REQUEST 1 »
According to the RAG pipeline page, what does the file do with each document?

# RAG Pipeline
This file splits and stores each document into vector embeddings.

In [15]:

# import packages
from dotenv import load_dotenv
import os
from langchain.text_splitter import RecursiveCharacterTextSplitter
from langchain.vectorstores import FAISS
from langchain_cohere import CohereEmbeddings
from langchain_community.document_loaders import JSONLoader
from langchain.schema import Document

In [16]:
# Path parameters and environment variables
cwd = os.getcwd()
env_path = os.path.join(os.path.dirname(cwd), '.env')
load_dotenv(dotenv_path=env_path)

# Modify the path parameters as needed
text_docs = []


## Part 1: Loading Documents

In [17]:
def load_split_doc(path, separators, chunk_size, chunk_overlap):
    # Load the organized textbook data
    with open(path, "r", encoding="utf-8") as file:
        extracted_text = file.read()   
    # Create a RecursiveCharacterTextSplitter object to split the text into chunks
    text_splitter = RecursiveCharacterTextSplitter(
        separators=separators,
        chunk_size=chunk_size,       # Maximum number of characters in each chunk
        chunk_overlap=chunk_overlap,     # Number of characters that overlap between consecutive chunks
        length_function=len,    # Function to measure the length of chunks
    )

REQUEST 2 »
In the records, rewrite everything from "Given: Refresh the affected users table" down to "Looking at the screenshot, I should click(x=1453, y=231)." with "affected users" changed to "active users" and nothing else altered.

GIVEN INFORMATION »
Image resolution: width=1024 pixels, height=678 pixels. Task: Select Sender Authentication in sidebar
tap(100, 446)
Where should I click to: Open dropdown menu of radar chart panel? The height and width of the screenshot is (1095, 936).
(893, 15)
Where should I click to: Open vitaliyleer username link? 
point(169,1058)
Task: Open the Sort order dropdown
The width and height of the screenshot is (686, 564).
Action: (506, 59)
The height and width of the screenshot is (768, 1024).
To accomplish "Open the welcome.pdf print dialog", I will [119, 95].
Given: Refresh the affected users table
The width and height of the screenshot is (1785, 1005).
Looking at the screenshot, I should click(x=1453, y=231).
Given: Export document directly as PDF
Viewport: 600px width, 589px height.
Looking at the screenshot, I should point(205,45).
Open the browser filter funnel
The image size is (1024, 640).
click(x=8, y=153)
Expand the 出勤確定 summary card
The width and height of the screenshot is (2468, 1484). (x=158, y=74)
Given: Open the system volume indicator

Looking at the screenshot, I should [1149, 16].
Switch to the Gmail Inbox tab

TASK ANSWER 1 »
It splits and stores each document into vector embeddings.

TASK ANSWER 2 »
Given: Refresh the active users table
The width and height of the screenshot is (1785, 1005).
Looking at the screenshot, I should click(x=1453, y=231).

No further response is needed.